STORED DATA section start
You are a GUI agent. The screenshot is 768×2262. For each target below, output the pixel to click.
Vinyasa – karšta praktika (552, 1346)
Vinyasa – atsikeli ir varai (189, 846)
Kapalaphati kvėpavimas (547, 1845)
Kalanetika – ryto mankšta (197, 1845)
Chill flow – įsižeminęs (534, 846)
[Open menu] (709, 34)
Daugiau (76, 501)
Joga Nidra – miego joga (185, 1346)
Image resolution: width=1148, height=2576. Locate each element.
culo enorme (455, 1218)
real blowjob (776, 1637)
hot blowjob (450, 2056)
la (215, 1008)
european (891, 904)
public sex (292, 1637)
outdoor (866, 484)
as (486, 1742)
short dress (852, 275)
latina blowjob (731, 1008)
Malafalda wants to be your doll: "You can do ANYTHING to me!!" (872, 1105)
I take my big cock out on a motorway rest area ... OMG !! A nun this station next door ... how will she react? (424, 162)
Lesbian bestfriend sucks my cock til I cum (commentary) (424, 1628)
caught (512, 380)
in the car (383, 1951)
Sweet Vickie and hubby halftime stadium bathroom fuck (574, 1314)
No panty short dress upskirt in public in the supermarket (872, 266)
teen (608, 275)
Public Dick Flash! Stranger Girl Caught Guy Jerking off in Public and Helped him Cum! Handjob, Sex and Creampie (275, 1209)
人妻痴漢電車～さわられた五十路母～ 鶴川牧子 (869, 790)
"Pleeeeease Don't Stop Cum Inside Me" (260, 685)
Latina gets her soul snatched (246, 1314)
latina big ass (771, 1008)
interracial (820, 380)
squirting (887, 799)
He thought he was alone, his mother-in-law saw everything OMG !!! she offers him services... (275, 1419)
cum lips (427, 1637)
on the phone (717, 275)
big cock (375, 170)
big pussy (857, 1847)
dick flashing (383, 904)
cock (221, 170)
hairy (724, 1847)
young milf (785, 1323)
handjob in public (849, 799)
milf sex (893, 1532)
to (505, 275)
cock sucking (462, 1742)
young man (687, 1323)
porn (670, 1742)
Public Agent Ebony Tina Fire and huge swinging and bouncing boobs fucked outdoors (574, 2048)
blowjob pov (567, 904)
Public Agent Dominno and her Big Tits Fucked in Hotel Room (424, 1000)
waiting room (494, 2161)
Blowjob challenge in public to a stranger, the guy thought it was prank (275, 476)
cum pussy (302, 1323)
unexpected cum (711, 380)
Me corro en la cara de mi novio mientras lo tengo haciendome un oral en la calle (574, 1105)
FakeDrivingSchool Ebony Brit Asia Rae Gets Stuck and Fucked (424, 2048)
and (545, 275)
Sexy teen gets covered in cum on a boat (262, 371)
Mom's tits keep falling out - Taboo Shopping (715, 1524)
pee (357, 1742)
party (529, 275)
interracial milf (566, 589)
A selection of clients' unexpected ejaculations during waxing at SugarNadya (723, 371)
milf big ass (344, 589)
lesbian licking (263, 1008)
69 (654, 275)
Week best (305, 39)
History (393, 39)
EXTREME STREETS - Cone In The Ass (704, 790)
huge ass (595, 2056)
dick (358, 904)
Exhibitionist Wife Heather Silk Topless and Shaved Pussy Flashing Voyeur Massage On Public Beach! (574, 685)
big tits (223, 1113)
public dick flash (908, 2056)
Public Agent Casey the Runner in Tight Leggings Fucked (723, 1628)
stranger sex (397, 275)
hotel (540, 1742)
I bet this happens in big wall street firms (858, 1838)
STORED DATA section end
**WORK TASK:** Starting at the line that contains "hotel (540, 1742)", repeat each line exactly through the last one in the listing. Include both of those lines and nothing more.

**RESULT OF THE TASK:**
hotel (540, 1742)
I bet this happens in big wall street firms (858, 1838)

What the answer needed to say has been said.